Title : Epigenes: hereditary units with bimodular organization
Abstract:
Epigenetic inheritance is a rapidly growing field of Modern Biology, in particular, of Plant Genetics. However, all fundamental genetic concepts are still based on the hereditary role of DNA, thus resulting in multiple contradictions and terminological confusions. Moreover, only few mechanisms of epigenetic inheritance (namely, DNA methylation, histone modification, RNA interference and amyloid prionization) are usually considered, while their actual spectrum is far wider. These mechanisms may realize through (i) regulation of transcription by transcription factors, DNA methylation, and histone modifications, (ii) RNA splicing, (iii) RNA-mediated post-transcriptional silencing, (iv) inhibition of plastid translation, (v) protein processing by truncation, (vi) post-translational chemical modifications, (vii) protein folding, and (viii) homologous and non-homologous protein interactions. Basing on this list, we suggest that any regulatory mechanism participating in gene expression and/or gene-product functioning, under specific circumstances, may produce epigenetic inheritance. Although the modes of such inheritance are highly variable, stable allelic variants are clearly distinguishable in many epigenetic systems. Irrespective of their molecular nature, all these alleles have a principle similarity.

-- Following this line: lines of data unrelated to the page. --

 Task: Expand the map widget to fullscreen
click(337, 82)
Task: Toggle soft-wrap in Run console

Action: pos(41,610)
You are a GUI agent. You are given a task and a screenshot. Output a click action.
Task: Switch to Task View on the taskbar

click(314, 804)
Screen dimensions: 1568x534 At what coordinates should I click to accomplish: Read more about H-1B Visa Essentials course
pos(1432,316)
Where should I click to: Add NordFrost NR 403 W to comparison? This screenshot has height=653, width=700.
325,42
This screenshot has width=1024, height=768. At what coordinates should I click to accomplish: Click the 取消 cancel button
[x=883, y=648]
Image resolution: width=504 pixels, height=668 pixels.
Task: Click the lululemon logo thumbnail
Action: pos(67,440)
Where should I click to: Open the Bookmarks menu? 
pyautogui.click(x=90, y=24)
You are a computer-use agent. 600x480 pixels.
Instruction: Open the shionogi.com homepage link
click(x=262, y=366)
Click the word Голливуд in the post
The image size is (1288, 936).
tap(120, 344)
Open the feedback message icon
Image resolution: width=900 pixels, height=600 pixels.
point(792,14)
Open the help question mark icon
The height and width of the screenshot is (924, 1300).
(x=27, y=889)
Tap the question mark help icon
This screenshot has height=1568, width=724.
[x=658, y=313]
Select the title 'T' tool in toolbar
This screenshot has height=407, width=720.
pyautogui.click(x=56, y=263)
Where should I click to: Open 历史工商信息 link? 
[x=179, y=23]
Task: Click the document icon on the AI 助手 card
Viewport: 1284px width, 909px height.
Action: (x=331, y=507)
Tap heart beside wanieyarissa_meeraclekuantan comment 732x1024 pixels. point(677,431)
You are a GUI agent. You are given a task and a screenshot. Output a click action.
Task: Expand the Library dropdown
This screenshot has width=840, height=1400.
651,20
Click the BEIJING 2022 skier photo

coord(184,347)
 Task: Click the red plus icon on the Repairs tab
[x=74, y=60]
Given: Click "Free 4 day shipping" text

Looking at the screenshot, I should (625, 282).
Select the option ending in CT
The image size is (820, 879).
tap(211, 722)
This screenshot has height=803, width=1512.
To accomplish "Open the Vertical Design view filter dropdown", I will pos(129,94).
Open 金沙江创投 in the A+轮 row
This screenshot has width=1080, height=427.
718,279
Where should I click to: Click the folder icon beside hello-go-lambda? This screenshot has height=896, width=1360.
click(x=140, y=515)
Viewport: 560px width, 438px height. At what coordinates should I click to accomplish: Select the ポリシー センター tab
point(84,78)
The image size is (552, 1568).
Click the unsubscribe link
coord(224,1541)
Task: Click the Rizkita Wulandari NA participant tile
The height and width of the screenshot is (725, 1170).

Each of them is a bimodular hereditary unit: its features depend on (i) an epigenetic determinant (certain epigenetic mark in the DNA sequence or its product), and (ii) a DNA determinant (the DNA sequence itself; if this is absent, the corresponding epigenetic allele fails to perpetuate). These data mean that epigenetic inheritance do not reject the hereditary role of DNA. Meanwhile, the DNA theory of inheritance becomes now just a part of a significantly more complex genetic concept, wherein multiple additional mechanisms with no or almost no limitations to their variety are also included.